### Document excerpt
Yes, some of the XHR never hit the server compared to the log with other browsers. I doubt if those XHR (not hit the server) are kicked off from the browser because both the browser and the Java server are running on the same machine under Tomcat. I am not sure if it is related to the JS scripts that contains the XHR or because there are too many JS script with XHR loading. Another application under the same Tomcat but with less JS scripts (not the same scripts) is working with FF. I can email you the index.jsp if you would like (with your email address).
I doubt it's a matter of "too many scripts" per se. The issue presumably has to do with the exact timing of things. If you can email me a URL I can load to reproduce the problem, along with enough information to tell whether I'm seeing the problem or not, that would be extremely helpful. Just the index.jsp file, without the relevant scripts and server bits is not likely to help too much. I can also add logging for XHR stuff, but I'd really like to have a clear explanation of what the problem actually is to guide that logging, assuming we have that, because I obviously already misunderstood it once as "scripts are not loading and running", whereas it seems like they are.... Thank you for your patience and help with this; I know this must be quite frustrating.
Thanks a lot for your help. Because we can't abstract the issue without the env. What about an online meeting with screen sharing?

### Given data

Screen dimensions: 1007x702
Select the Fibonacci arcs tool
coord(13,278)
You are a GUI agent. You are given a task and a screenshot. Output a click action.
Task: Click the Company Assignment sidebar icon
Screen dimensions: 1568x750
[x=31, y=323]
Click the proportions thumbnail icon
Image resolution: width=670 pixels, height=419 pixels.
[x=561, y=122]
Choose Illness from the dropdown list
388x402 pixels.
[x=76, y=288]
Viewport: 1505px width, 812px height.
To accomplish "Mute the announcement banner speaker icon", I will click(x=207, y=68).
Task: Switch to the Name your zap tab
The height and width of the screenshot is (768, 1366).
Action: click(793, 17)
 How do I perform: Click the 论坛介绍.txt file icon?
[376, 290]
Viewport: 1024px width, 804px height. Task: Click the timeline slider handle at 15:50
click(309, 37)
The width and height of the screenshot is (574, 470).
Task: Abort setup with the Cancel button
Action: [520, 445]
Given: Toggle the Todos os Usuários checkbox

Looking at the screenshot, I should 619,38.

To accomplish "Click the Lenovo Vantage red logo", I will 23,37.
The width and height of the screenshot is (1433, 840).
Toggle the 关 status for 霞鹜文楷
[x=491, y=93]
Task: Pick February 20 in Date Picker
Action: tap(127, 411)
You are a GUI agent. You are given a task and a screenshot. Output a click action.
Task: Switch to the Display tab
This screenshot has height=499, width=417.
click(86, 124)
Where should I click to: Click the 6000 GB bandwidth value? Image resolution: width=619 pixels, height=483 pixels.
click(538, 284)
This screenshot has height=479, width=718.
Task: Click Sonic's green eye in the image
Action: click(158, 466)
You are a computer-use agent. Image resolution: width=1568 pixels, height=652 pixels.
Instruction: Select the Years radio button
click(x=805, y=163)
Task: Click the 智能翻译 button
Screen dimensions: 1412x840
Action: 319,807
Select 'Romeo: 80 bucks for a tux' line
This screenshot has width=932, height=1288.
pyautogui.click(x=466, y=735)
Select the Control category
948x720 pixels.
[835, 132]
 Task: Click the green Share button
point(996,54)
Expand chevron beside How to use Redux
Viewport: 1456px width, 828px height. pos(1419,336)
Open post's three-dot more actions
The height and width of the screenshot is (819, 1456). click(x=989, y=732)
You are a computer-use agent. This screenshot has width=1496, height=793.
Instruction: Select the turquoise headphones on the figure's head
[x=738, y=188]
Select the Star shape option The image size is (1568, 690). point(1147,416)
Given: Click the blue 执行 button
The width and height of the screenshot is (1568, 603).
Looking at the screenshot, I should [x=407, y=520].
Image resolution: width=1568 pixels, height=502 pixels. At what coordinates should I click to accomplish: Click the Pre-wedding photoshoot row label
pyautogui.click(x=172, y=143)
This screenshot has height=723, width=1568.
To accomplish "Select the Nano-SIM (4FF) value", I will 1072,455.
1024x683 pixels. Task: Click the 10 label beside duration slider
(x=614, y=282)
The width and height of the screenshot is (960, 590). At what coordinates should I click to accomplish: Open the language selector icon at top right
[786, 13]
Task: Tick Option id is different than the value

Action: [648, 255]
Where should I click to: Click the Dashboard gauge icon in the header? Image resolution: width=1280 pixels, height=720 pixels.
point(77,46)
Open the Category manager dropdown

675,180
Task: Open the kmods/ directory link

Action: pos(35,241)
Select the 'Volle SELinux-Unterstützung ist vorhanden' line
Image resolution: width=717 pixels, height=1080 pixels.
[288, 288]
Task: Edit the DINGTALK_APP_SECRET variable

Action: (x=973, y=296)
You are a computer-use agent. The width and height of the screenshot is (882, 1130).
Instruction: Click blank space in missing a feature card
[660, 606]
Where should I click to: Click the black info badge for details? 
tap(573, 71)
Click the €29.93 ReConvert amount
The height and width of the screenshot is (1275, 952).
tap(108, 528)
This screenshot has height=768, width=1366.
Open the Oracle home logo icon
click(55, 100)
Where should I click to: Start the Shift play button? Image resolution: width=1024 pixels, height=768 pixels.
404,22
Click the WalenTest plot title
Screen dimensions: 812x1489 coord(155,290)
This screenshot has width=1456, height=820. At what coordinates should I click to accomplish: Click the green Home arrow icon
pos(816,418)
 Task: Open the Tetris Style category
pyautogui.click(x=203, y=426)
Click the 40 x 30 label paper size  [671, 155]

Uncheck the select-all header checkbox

### Complete the following
1. In the forum thread about XHR requests, what does the final message propose?
2. Echo the records from the line with "I will 23,37." to the line with "Action: tap(127, 411)", including both of those lines.
The forum thread and the records were taken from unrelated sources.

### The responses
1. An online meeting with screen sharing.

2.
To accomplish "Click the Lenovo Vantage red logo", I will 23,37.
The width and height of the screenshot is (1433, 840).
Toggle the 关 status for 霞鹜文楷
[x=491, y=93]
Task: Pick February 20 in Date Picker
Action: tap(127, 411)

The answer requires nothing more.